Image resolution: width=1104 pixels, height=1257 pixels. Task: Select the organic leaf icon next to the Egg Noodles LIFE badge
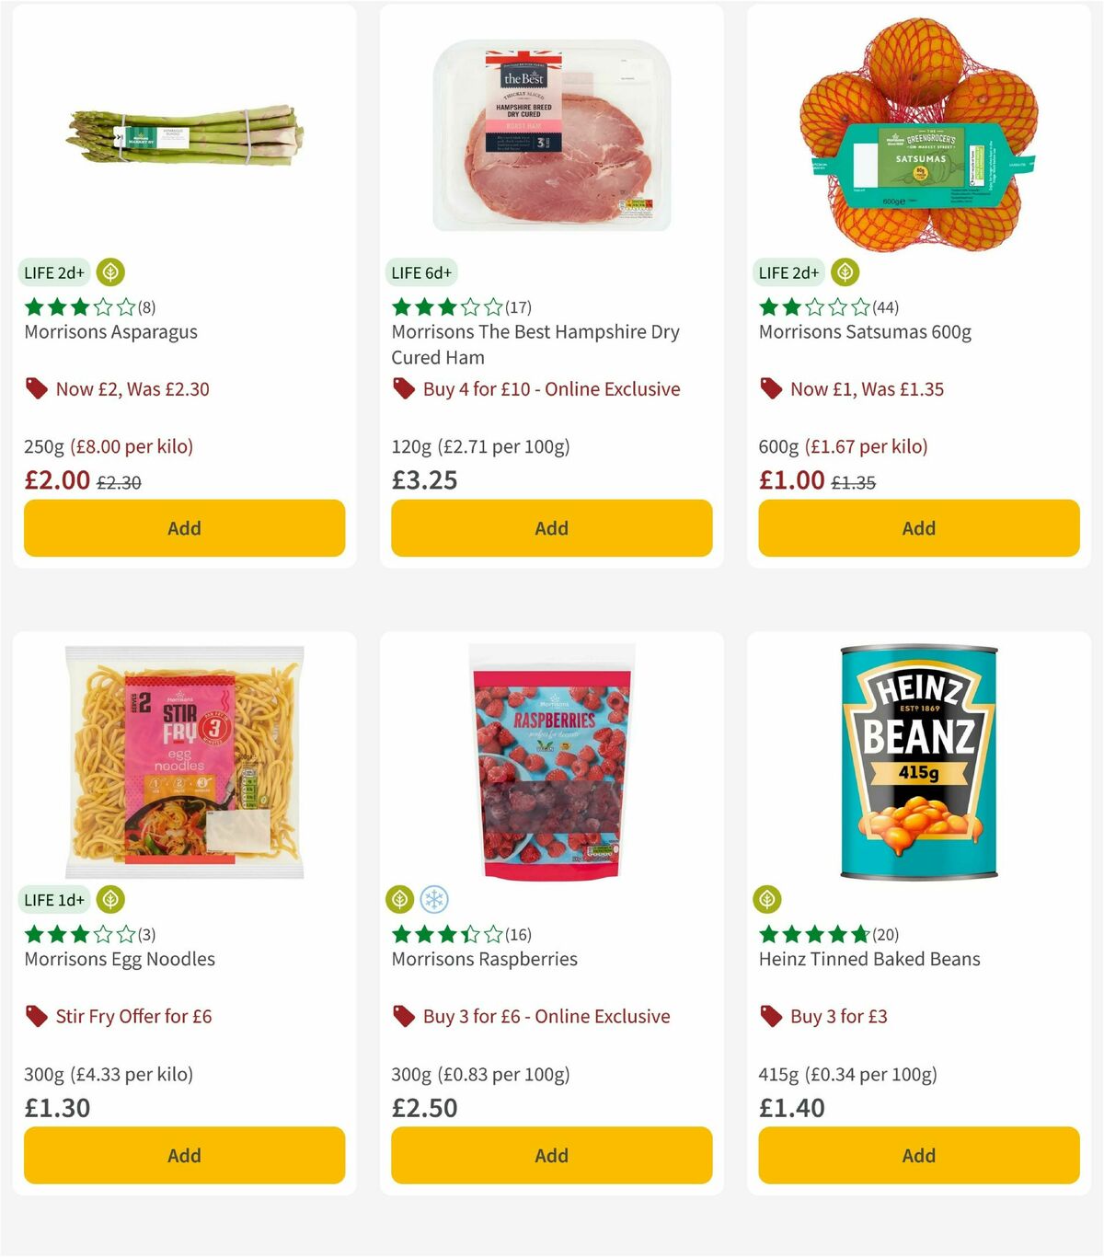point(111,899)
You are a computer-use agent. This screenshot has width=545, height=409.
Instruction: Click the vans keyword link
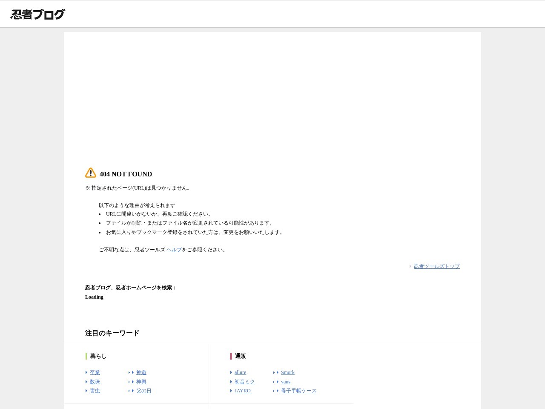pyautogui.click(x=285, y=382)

- **AIM OF THE TASK**: Print the records word for word and exclude any picture they hold.

- **OUTPUT FOR THIS EXERCISE**:
Image resolution: width=1104 pixels, height=1257 pixels. Task: Select the organic leaf icon next to the Egg Noodles LIFE badge
point(111,899)
You are a computer-use agent. This screenshot has width=545, height=409.
Instruction: Click the vans keyword link
pyautogui.click(x=285, y=382)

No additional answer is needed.